↓↓↓

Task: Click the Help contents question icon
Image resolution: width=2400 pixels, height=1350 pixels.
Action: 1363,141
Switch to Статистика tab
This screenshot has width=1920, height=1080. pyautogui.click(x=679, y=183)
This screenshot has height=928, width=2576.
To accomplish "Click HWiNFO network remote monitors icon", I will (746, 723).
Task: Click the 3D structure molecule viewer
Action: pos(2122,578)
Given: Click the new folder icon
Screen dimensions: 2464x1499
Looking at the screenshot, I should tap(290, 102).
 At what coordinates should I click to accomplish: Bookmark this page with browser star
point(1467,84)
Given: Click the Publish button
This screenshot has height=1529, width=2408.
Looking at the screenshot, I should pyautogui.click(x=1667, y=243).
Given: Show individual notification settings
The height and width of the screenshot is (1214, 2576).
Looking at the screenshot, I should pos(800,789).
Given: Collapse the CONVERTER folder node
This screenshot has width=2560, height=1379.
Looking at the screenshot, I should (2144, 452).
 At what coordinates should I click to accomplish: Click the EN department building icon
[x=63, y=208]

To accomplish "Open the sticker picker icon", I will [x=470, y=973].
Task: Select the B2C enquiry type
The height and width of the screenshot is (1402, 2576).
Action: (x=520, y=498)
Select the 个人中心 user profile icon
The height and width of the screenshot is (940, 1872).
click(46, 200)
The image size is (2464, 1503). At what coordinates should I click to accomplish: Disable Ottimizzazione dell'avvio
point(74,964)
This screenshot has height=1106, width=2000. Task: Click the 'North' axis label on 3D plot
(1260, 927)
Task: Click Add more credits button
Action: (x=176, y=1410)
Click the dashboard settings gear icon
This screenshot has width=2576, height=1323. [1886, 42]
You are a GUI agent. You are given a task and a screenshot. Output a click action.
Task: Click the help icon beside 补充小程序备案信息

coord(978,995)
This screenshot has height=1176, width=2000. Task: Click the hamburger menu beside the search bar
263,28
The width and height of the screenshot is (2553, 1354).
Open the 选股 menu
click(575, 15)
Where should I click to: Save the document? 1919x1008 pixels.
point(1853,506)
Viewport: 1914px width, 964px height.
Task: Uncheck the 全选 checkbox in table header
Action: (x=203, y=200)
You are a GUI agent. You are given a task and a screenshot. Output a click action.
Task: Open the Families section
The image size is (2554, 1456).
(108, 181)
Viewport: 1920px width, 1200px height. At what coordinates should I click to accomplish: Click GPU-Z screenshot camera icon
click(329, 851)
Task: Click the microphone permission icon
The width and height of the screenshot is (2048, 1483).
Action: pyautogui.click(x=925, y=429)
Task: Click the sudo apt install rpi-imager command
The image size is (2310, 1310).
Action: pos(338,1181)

↑↑↑

**TASK OBJECTIVE:**
Every line of the data above is to be copied out exactly.

**ANSWER:**
Task: Click the Help contents question icon
Image resolution: width=2400 pixels, height=1350 pixels.
Action: 1363,141
Switch to Статистика tab
This screenshot has width=1920, height=1080. pyautogui.click(x=679, y=183)
This screenshot has height=928, width=2576.
To accomplish "Click HWiNFO network remote monitors icon", I will (746, 723).
Task: Click the 3D structure molecule viewer
Action: pos(2122,578)
Given: Click the new folder icon
Screen dimensions: 2464x1499
Looking at the screenshot, I should tap(290, 102).
 At what coordinates should I click to accomplish: Bookmark this page with browser star
point(1467,84)
Given: Click the Publish button
This screenshot has height=1529, width=2408.
Looking at the screenshot, I should pyautogui.click(x=1667, y=243).
Given: Show individual notification settings
The height and width of the screenshot is (1214, 2576).
Looking at the screenshot, I should pos(800,789).
Given: Collapse the CONVERTER folder node
This screenshot has width=2560, height=1379.
Looking at the screenshot, I should (2144, 452).
 At what coordinates should I click to accomplish: Click the EN department building icon
[x=63, y=208]

To accomplish "Open the sticker picker icon", I will [x=470, y=973].
Task: Select the B2C enquiry type
The height and width of the screenshot is (1402, 2576).
Action: (x=520, y=498)
Select the 个人中心 user profile icon
The height and width of the screenshot is (940, 1872).
click(46, 200)
The image size is (2464, 1503). At what coordinates should I click to accomplish: Disable Ottimizzazione dell'avvio
point(74,964)
This screenshot has height=1106, width=2000. Task: Click the 'North' axis label on 3D plot
(1260, 927)
Task: Click Add more credits button
Action: (x=176, y=1410)
Click the dashboard settings gear icon
This screenshot has width=2576, height=1323. [1886, 42]
You are a GUI agent. You are given a task and a screenshot. Output a click action.
Task: Click the help icon beside 补充小程序备案信息

coord(978,995)
This screenshot has height=1176, width=2000. Task: Click the hamburger menu beside the search bar
263,28
The width and height of the screenshot is (2553, 1354).
Open the 选股 menu
click(575, 15)
Where should I click to: Save the document? 1919x1008 pixels.
point(1853,506)
Viewport: 1914px width, 964px height.
Task: Uncheck the 全选 checkbox in table header
Action: (x=203, y=200)
You are a GUI agent. You are given a task and a screenshot. Output a click action.
Task: Open the Families section
The image size is (2554, 1456).
(108, 181)
Viewport: 1920px width, 1200px height. At what coordinates should I click to accomplish: Click GPU-Z screenshot camera icon
click(329, 851)
Task: Click the microphone permission icon
The width and height of the screenshot is (2048, 1483).
Action: pyautogui.click(x=925, y=429)
Task: Click the sudo apt install rpi-imager command
The image size is (2310, 1310).
Action: pos(338,1181)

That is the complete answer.